Alex Brummer

Time to break the fat cats’ cartel

A few months ago I appeared on a panel organised by a leading firm of pay consultants, Hewitt New Bridge.

Text settings
Comments

A few months ago I appeared on a panel organised by a leading firm of pay consultants, Hewitt New Bridge. The audience, in the City, was packed with ‘human resources’ directors, pay experts and members of ‘remuneration committees’ — the directors who set pay in leading public companies — among whom there was broad acceptance that the current ‘Great Recession’ might require some kind of temporary pay restraint.

But when I suggested that remuneration committees were lazy, easily bullied by powerful chief executives (such as former Royal Bank of Scotland boss Sir Fred Goodwin) and too often cosy cartels where directors engaged in mutual back-scratching, the room erupted. The culture of large annual boardroom pay-and-bonus boosts has become so entrenched that members of the high-pay oligopoly simply don’t get it.

Instead of acting as protectors of shareholders’ interests, pay panels have become captives of the managers and slaves to globalisation. In much the same way that Britain imported subprime mortgages, securitisation and exotic debt instruments from Wall Street, so remuneration committees have adopted destabilising policies from across the Atlantic.

As British-based businesses have become more international in their recruitment, they have gradually joined the American cult of the plenipotentiary chief executive. American bosses have become ever richer in comparison with their workforces. In 1980, they earned an average of 42 times the wage of shopfloor workers. By 2007, this had risen to 344 times. Average pay among top US executives rose to $13.3 million per annum.

Such high rewards in America are regularly used by UK pay committees to justify increasingly lavish signing-on fees, salaries and bonuses. Boardroom rewards have been on the up escalator: a Guardian survey this week found that FTSE100 directors’ pay rose 10 per cent last year while their companies’ profits and market valuations slumped by almost a third.

But at last there are signs that previously supine investors, who failed to challenge the spurious justifications of remuneration committees, are not going to take it any more. Revolts against ‘fat cat’ pay have turned routine annual general meetings into battlegrounds where activist investors exercise their democratic rights. The most significant of these rebellions took place at Royal Dutch Shell — the sort of all-powerful corporation that thinks it can make its own rules. At the company’s AGM in the Hague in May, shareholders representing 59 per cent of the stock voted down the group’s remuneration report. This followed the decision by the pay committee to award five senior directors ‘discretionary’ bonuses despite failure to meet performance targets. Departing chief executive Jeroen van der Veer (the boss who cleaned up Shell after a scandal over its accounting for oil reserves) received a 58 per cent pay rise, bringing his package to £9 million.

The disdain for the Shell board was palpable.
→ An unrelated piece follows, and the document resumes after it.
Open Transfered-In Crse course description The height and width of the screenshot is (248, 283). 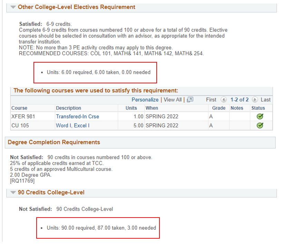coord(77,117)
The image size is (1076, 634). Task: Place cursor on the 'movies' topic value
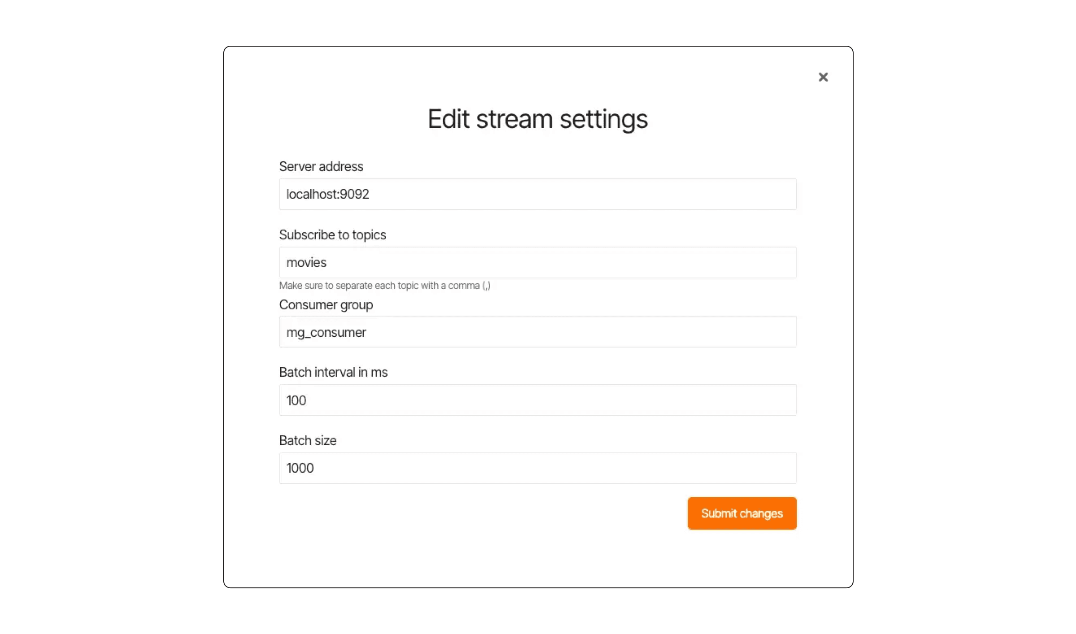coord(306,262)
One major shareholder, the Scottish insurer Standard Life, sent its governance guru Guy Jubb to the Hague to launch his criticism from the floor of the meeting, a highly unusual occurrence. Most of the venom was directed at the chair of the remuneration committee, former Reuters boss Sir Peter Job. Perhaps this should not be a great surprise. In recent years Reuters (now Thomson-Reuters) has been among the more generous payers of bonuses in the FTSE100, despite some underwhelming performances. Last week Job paid the price for the failure of the Shell pay committee to reflect the mood of shareholders when he lost his job in a boardroom shake-up.

And it will come as no surprise that Bob Scott, head of the pay committee at Royal Bank of Scotland, was among the first to go in the clear-out at the part-state-owned bank. It was Scott (former boss of insurer Aviva), along with chairman Sir Tom McKillop, who awarded Sir Fred Goodwin his famous £703,000-a-year pension — since negotiated down by the new RBS chair, Sir Philip Hampton.

Another non-executive director losing her pay scrutiny job is the ubiquitous Lady (Louise) Patten, spouse of former Tory minister Lord Patten, who was ousted from Marks & Spencer’s pay panel and replaced by National Grid heavyweight Steven Holliday. Patten’s CV includes directorships of Somerfield, GUS and Bradford & Bingley. This and her background in consulting at Bain & Co seem to have failed to provide her with the political antennae to protect her chairman Sir Stuart Rose from shareholder wrath over his bonus promises.

A pattern (forgive the pun) has been set. Other pay committee chairmen in the firing line could include Jonathan Dawson at Next (where performance targets were quietly halved), DeAnne Julius at BP and Kate Nealon at Cable & Wireless, where the awards are in telephone numbers. The quiet complacency of one of the most exclusive clubs in Britain is finally being shattered.